--- Given entries ---

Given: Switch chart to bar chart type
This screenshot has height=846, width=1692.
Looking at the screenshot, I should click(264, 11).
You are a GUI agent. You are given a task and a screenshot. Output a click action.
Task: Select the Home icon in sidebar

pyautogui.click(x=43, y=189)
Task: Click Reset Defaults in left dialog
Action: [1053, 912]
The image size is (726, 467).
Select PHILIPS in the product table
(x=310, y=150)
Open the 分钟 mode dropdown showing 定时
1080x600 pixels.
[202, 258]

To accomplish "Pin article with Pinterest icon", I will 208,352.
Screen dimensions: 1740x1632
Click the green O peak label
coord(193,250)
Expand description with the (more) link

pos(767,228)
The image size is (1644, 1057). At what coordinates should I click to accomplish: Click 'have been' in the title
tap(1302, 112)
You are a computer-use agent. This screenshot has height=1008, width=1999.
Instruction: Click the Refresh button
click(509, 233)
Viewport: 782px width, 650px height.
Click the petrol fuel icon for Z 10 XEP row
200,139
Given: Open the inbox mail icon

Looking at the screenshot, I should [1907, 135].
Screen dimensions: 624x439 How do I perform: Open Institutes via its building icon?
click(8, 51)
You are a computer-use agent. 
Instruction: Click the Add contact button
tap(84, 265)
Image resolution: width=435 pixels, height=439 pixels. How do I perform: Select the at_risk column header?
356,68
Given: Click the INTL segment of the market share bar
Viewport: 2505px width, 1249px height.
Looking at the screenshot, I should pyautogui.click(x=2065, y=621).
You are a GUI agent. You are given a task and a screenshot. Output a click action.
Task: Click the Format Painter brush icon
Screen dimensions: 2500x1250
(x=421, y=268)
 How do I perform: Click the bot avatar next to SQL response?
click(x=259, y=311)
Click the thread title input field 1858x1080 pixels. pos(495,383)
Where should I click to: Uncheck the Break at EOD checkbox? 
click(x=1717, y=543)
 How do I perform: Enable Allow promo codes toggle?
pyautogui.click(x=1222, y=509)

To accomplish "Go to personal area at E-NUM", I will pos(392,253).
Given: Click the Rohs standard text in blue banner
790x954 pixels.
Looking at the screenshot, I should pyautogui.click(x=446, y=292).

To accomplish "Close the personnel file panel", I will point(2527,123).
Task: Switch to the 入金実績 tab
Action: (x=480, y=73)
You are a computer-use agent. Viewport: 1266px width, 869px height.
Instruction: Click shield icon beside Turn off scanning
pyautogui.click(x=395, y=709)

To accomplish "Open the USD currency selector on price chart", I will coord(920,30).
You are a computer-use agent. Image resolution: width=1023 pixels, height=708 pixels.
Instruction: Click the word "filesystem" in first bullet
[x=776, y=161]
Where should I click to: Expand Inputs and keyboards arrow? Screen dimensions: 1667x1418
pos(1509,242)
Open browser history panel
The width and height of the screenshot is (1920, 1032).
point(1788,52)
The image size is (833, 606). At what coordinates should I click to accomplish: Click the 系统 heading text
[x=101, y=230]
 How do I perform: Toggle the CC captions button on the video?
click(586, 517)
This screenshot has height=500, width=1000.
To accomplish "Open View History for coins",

---

Can you lay out the stretch from the line containing "How do I perform: Toggle" through the end of the items as a JSON list of strings, one string per line, leaving out blank lines?

[
  " How do I perform: Toggle the CC captions button on the video?",
  "click(586, 517)",
  "This screenshot has height=500, width=1000.",
  "To accomplish \"Open View History for coins\","
]